Did you know that the most used password is “123456”? This is what NordPass revealed in its ranking of the 200 most common passwords in 2021. When it comes to choosing a password, we are all the same: we tend to opt for something simple and easy to remember, and above all we use it for all our accounts (with a few variations), whether for our personal apps or for professional software. This is a boon to cybercriminals who can hack into our accounts in a matter of seconds.

According to the LastPass Password Security Report 2021, 65% of professionals almost always use the same password or variations of it, and 45% of respondents have not changed their password, even after an intrusion.

This type of behaviour is alarming for companies. With little protection, their data is vulnerable and easily accessible to hackers. According to the IBM report, compromised credentials were responsible for 20% of data breaches, with an average cost per breach of $4.37 million.

The solution

To prevent this security risk, here are three rules to follow regarding your passwords

Use complex passwords (minimum 12 characters, combination of upper and lower case letters and numbers) with the help of a password generator; never reuse the same password; It is recommended that you change your passwords every 90 days for added security; use a password manager such as Dashlane, Bitwarden or LastPass to avoid memory gaps and store your passwords securely.

Unauthorised access to your data

In a company, not all data has the same level of confidentiality. Some data is public, some can only be distributed internally, and some is highly sensitive and should only be viewed by a limited number of people.

However, documents and other sensitive files are often saved on the company’s shared network and can be seen by all employees because they are rarely password protected. Who knows what a malicious employee could do with confidential data? In 2018, Amazon fired an employee for selling personal and confidential information to third parties.

According to a recent study by Beyond Identity, nearly one in four employees say they still have access to accounts from their former positions, and more than 41% of those surveyed admit to sharing their work credentials. Not only that, according to a Tessian survey, a third of employees (29%) say they have taken data with them when they leave. Even if the majority of these employees are not malicious, these figures are still alarming and this type of data leakage can damage the company both financially and in terms of image.

The solution

To effectively manage your sensitive data, make sure you use digital tools like Wimi that control access and sharing of data. The aim is to ensure that only authorised people can access a particular file by protecting it with a password.

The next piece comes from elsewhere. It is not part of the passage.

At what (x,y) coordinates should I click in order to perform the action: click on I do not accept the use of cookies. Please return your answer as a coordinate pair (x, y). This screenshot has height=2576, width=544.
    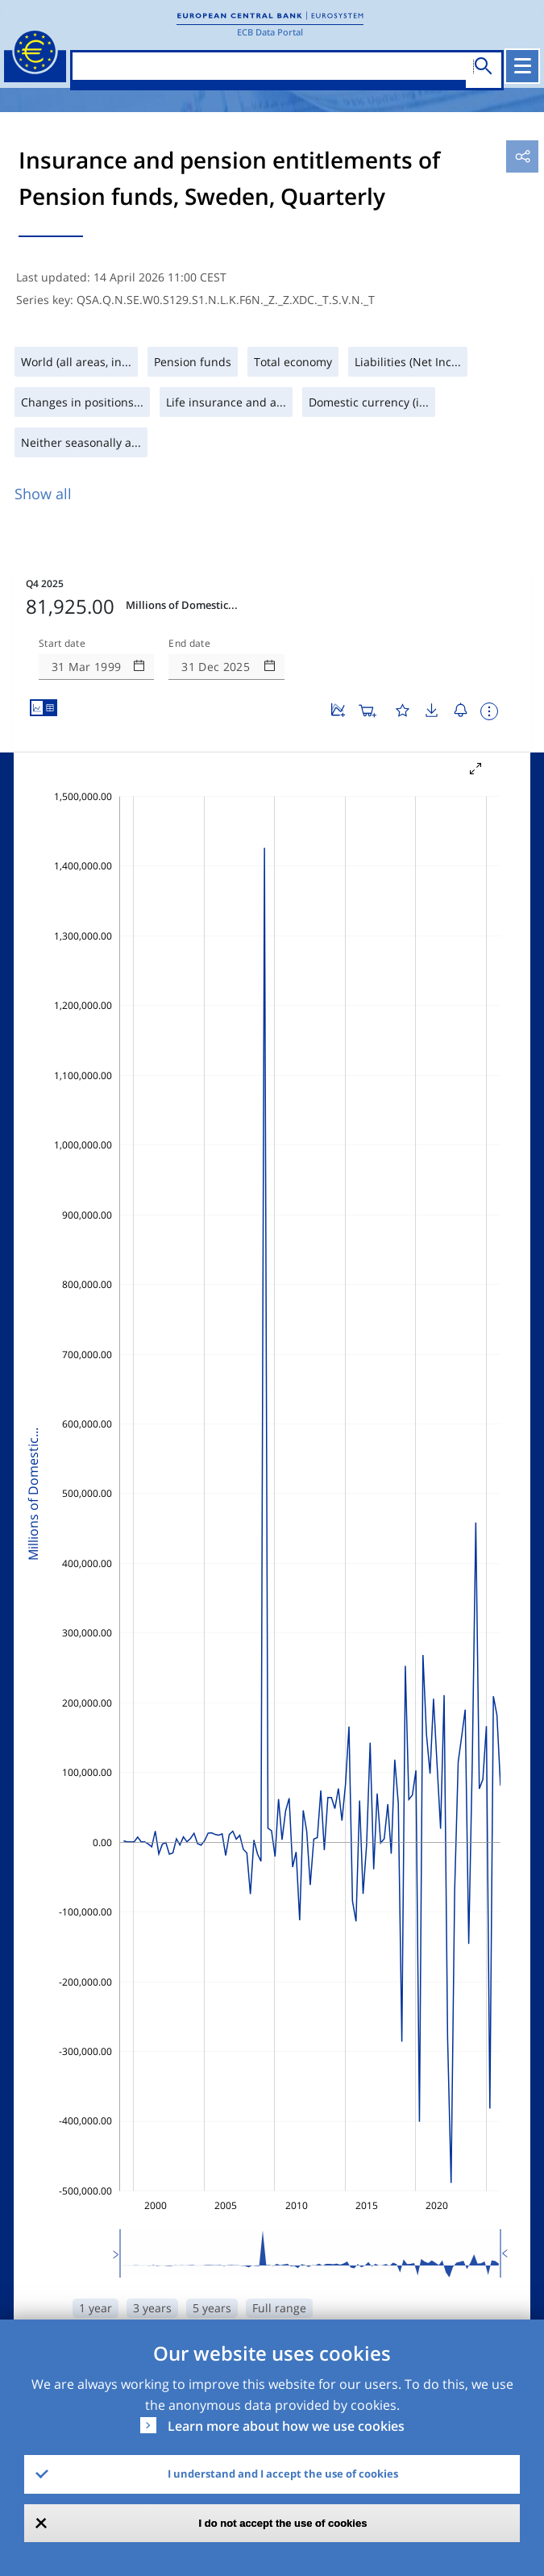
    Looking at the image, I should click on (283, 2523).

In addition, as soon as an employee leaves the company, his or her access must be revoked immediately.

To conclude

Whether it’s downloading unsecured software, using a weak password or sending data to a personal account, human error is often at the root of security risks in companies. To protect your data, it is therefore imperative to make your employees aware of the cyber risks in order to limit computer attacks and reduce the costs associated with cybercrime within your company.